Animée par le journaliste Jonny Dymond, l’émission réunira un panel de personnalités engagées dans les questions d’égalité et de participation des femmes à la vie publique. Parmi les intervenantes figurent la rappeuse et chanteuse Frizzy, connue pour son implication dans la campagne pour l’égalité des femmes « The Time Has Come », Meryem Redouane, responsable de la section féminine de la Fédération islamique internationale des organisations étudiantes (IIFSO), Kaoutar Rias, étudiante à l’École nationale d’architecture de Tétouan et membre du Conseil national du renouveau étudiant (OREMA), ainsi que Yousra Salhi, créatrice de contenu numérique féministe et militante pour les droits des femmes.

Les discussions porteront notamment sur le mariage des mineures, la polygamie, les règles d’héritage, le harcèlement sexuel, ainsi que les questions de liberté individuelle et de pudeur.

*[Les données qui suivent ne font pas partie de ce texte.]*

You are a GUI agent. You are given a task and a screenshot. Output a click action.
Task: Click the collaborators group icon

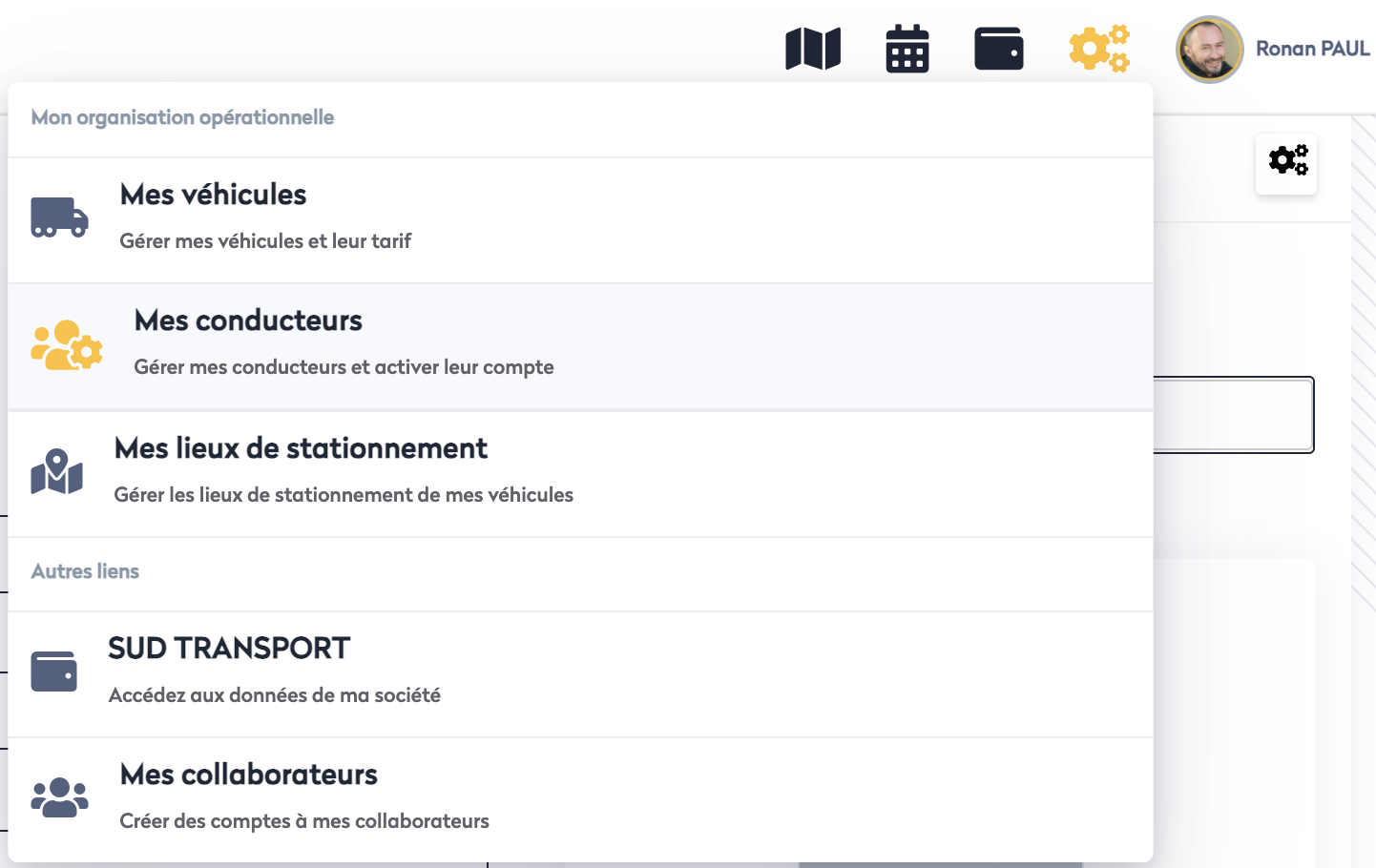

Fidèle au format de BBC World Questions, le public présent jouera un rôle central en posant directement ses questions aux intervenantes.

Gwenan Roberts, responsable des commandes éditoriales au BBC World Service, s’est félicitée de la tenue de cette édition à Marrakech. « Nous sommes ravis de venir à Marrakech et impatients d’entendre directement notre panel et notre public sur la manière dont les femmes marocaines perçoivent leur place dans la société et les évolutions culturelles en cours », a-t-elle déclaré.

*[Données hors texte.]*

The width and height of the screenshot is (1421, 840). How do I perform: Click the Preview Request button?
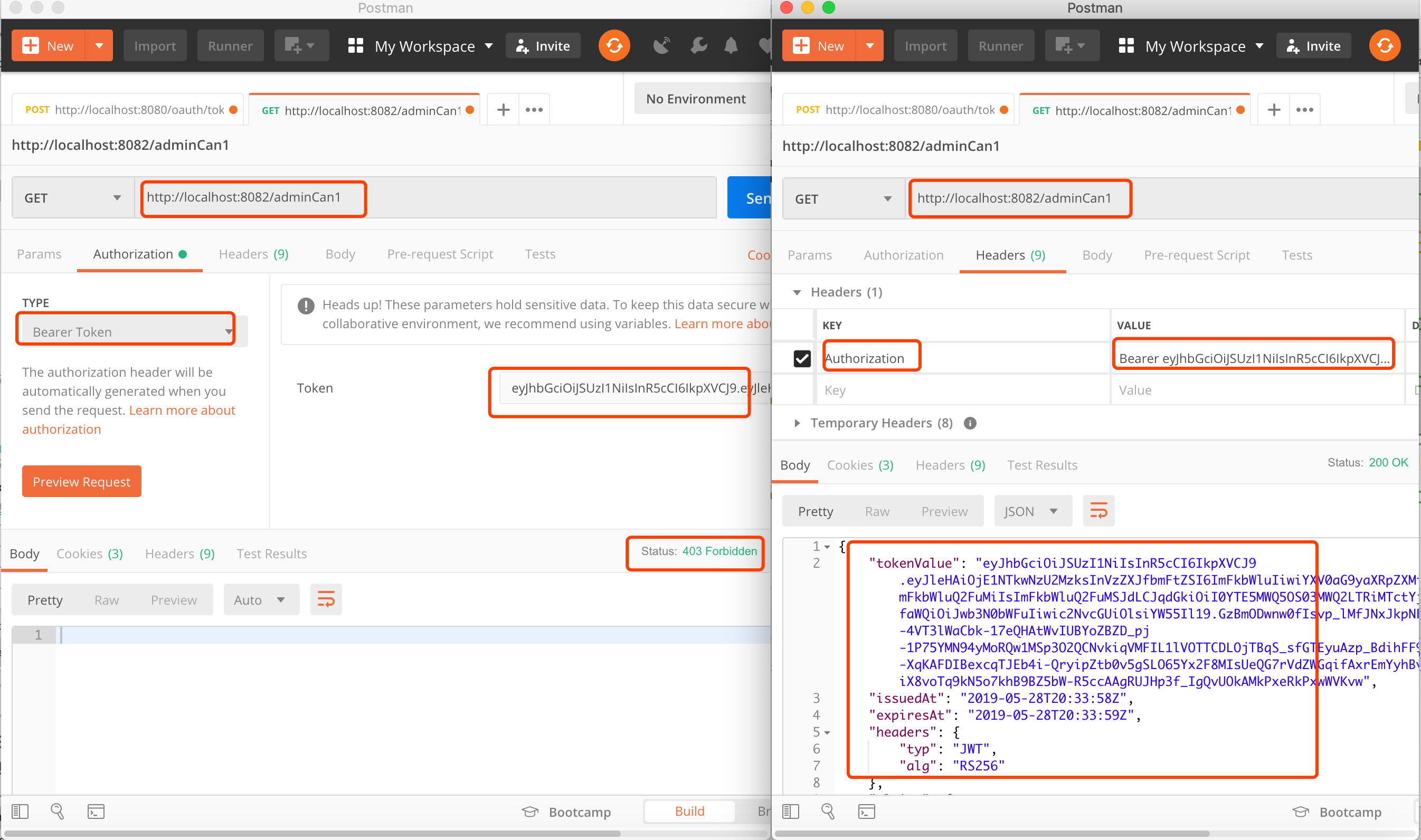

L’événement se tiendra au centre Les Étoiles de Jemaa el-Fna à Marrakech et est organisé en partenariat avec BBC News Arabic et la Fondation Ali Zaoua. L’enregistrement sera diffusé à l’échelle mondiale à la radio, à la télévision et sur les plateformes numériques de la BBC.

Pour Gwenan Roberts, rédactrice en chef des commandes à BBC World Service, cette édition représente une occasion unique d’entendre directement les jeunes Marocaines sur leur place dans la société et sur les transformations culturelles qui traversent actuellement le pays.

L’émission sera diffusée pour la première fois sur BBC World Service Radio le 13 juin avant d’être mise à disposition en ligne, sur BBC Sounds et sur les principales plateformes de podcasts. Une version télévisée sera également proposée à partir du 20 juin sur les chaînes et plateformes numériques de la BBC.